«Dicevano: vedrete che falliranno, hanno fatto il passo più lungo della gamba». E invece no. Miriam Gualini è alla guida dell’azienda di famiglia, ancora in pista nonostante la sfiducia dei concorrenti dopo quel maxi-acquisto del 1995, uno dei laser industriali da carpenteria più grandi d’Europa (due miliardi di lire investiti), certo non uno standard per una Pmi che a quei tempi fatturava una manciata di miliardi delle vecchie lire. E tuttavia, la storia di Gualini Lamiere International di Bolgare (Bergamo), 60 addetti impegnati in lavori di carpenteria pesante, dimostra che investimenti e upgrade dei processi non siano appannaggio esclusivo delle grandi aziende. E i percorsi 4.0 non fanno eccezione. «Siamo partiti in realtà già tre anni fa - spiega l’ad - acquistando macchine connesse per il controllo dei processi produttivi. Abbiamo investito moltissimo ma non ci siamo fermati».

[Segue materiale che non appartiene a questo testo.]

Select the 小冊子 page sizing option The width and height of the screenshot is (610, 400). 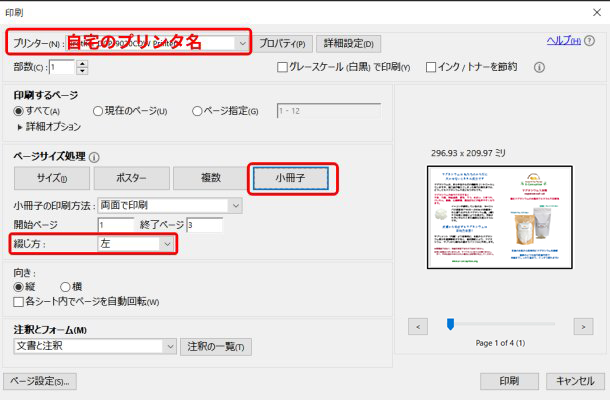click(x=290, y=178)
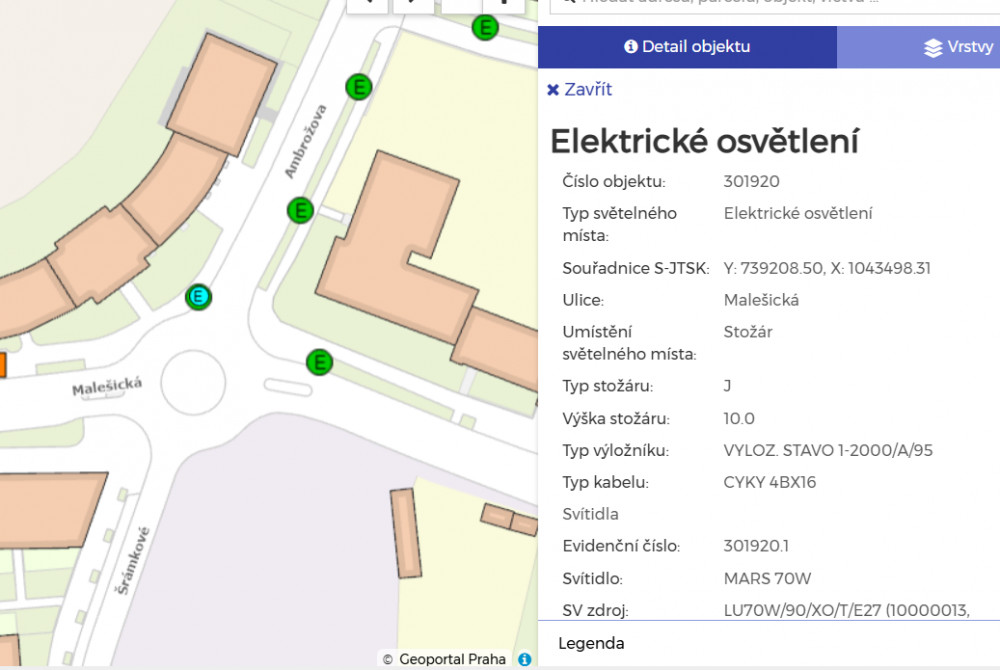Open info icon beside Geoportal Praha
This screenshot has width=1000, height=670.
[x=524, y=659]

La disponibilità dei dati è un primo mattone su cui Gualini ha costruito molto altro, digitalizzando ad esempio la logistica. «Per noi un processo cruciale - aggiunge - perché ogni anno dobbiamo movimentare 18mila tonnellate di materiale, da pezzi di pochi chili ad altri enormi. E se sbagli posizione in magazzino puoi anche perdere ore per ricollocare il pezzo nel modo corretto». L’upgrade logistico è stato effettuato dotando ciascun prodotto di un bar code, mentre in parallelo l’intera area aziendale veniva mappata e suddivisa in celle di carico e scarico. Gli operatori, dotati di un mini-computer da polso, possono così dialogare in tempo reale con il sistema logistico per effettuare le missioni di spostamento, minimizzando errori e ritardi. «I risultati sono stati evidenti - spiega l’imprenditrice - perché se guardiamo al nuovo assetto della nostra logistica vediamo una produttività cresciuta nell’ordine del 30%: a parità di personale ora siamo molto più rapidi e precisi».

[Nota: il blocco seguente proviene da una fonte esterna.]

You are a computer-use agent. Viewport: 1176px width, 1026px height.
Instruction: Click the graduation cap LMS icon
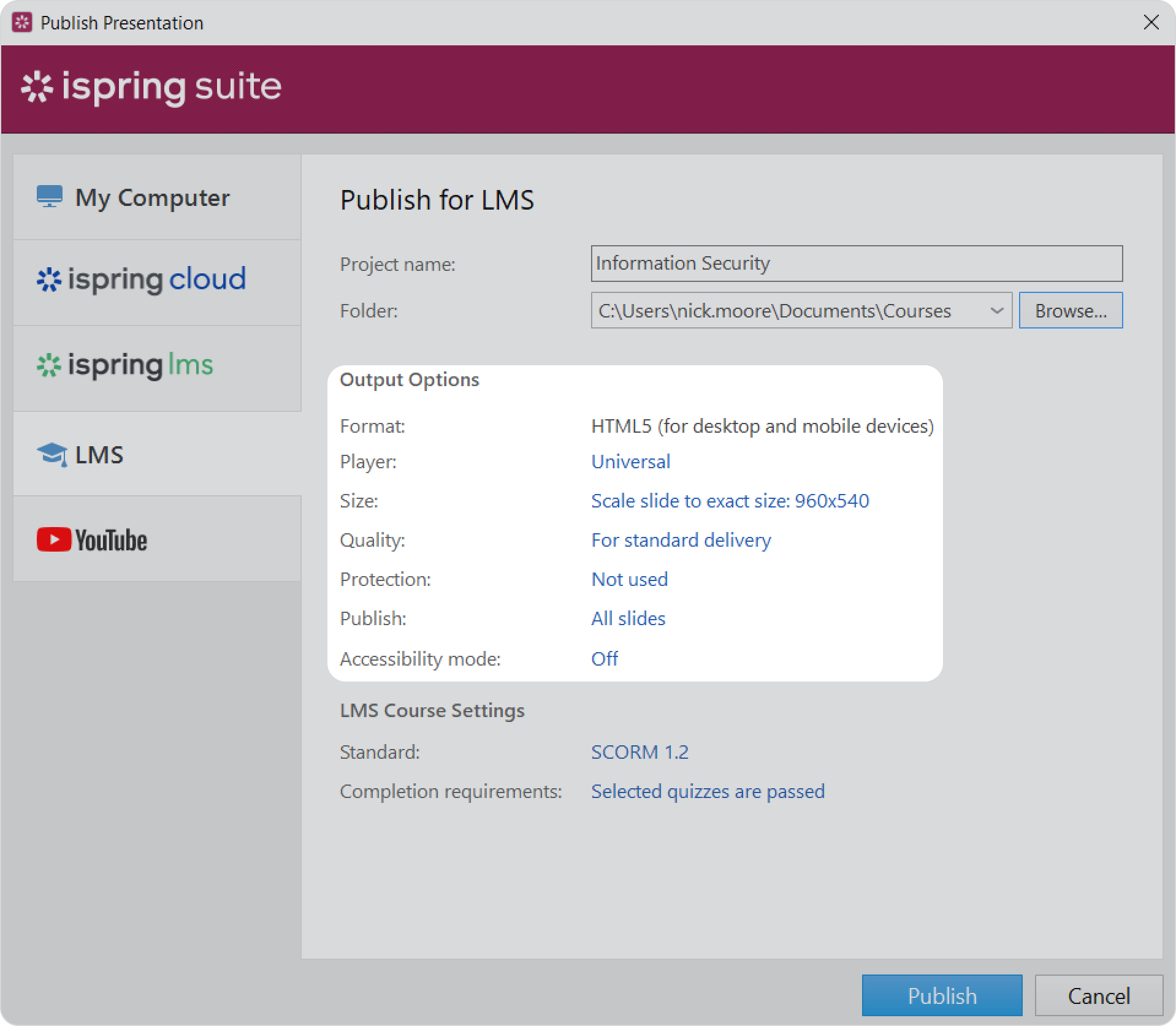[x=52, y=455]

Anche i processi produttivi sono stati interessati dalla digitalizzazione, grazie all’utilizzo di una rete wi-fi per far “parlare” l’ufficio di programmazione con i reparti. «L’operazione più delicata per noi è la saldatura - aggiunge - e grazie al dialogo tra i sistemi riusciamo a migliorare la qualità finale». L’interconnessione è ad esempio vitale nei momenti di cambio-turno (in azienda sono tre), consentendo all’operatore subentrante di procedere nel lavoro usando gli stessi parametri del collega che termina il proprio orario. Mentre le eventuali saldature anomale sono bloccate da un sistema di allarme, evitando così che il difetto proceda lungo il processo. I dati, inoltre, sono registrati e accoppiati al prodotto, lo seguiranno nel book di certificazione consegnato al cliente.

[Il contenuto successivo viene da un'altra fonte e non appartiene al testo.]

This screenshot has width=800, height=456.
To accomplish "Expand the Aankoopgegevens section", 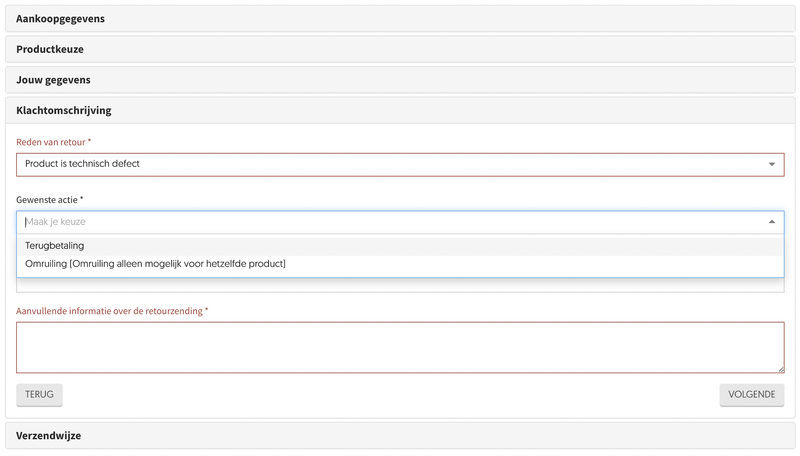I will pos(60,19).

«Per restare competitivo devi innovare - aggiunge l’ad - e noi non ci fermiamo. Insieme all’università di Modena e Reggio Emilia e al consorzio Intellimech di cui facciamo parte, ad esempio, stiamo studiando come inserire robot collaborativi in saldatura. Macchine che imparino dai movimenti umani per poi procedere in autonomia».